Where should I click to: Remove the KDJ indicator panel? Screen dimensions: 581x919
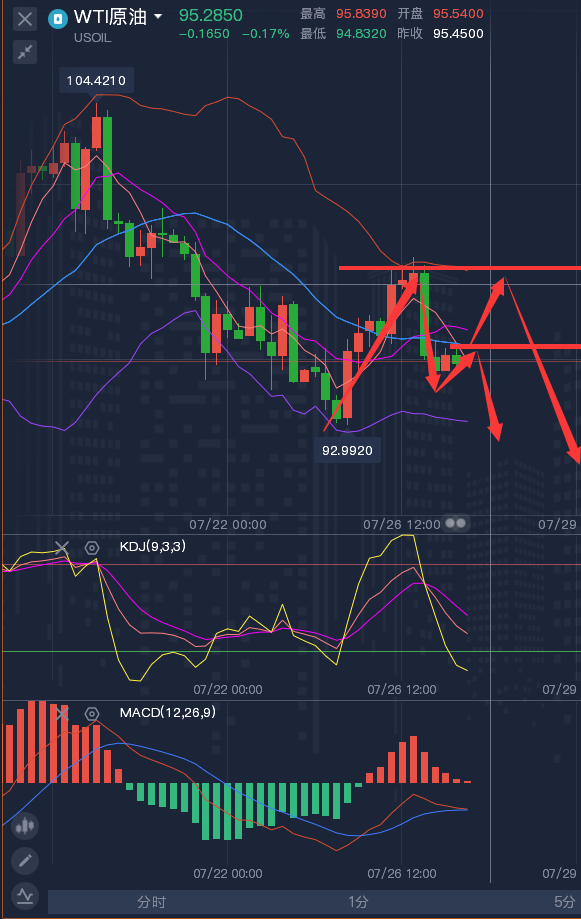62,548
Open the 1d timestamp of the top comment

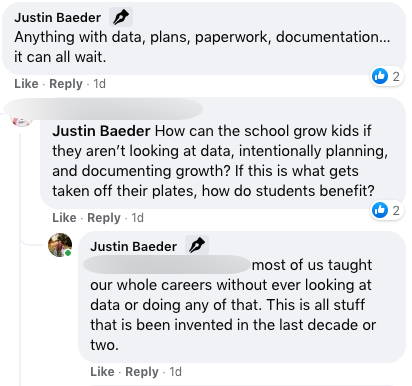pos(99,84)
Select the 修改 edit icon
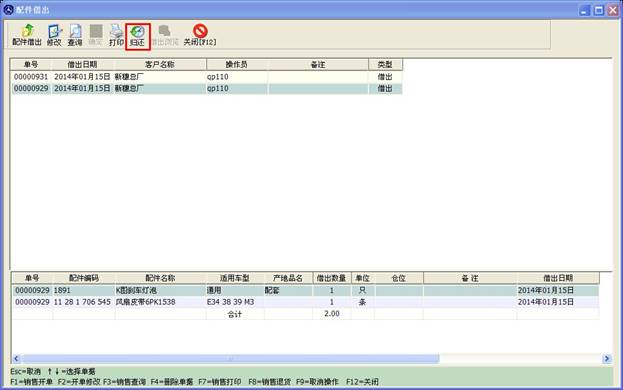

> What to do
Set the listing down again exactly, skipping each picture.

> Task response
Where should I click to: Remove the KDJ indicator panel? Screen dimensions: 581x919
62,548
Open the 1d timestamp of the top comment

pos(99,84)
Select the 修改 edit icon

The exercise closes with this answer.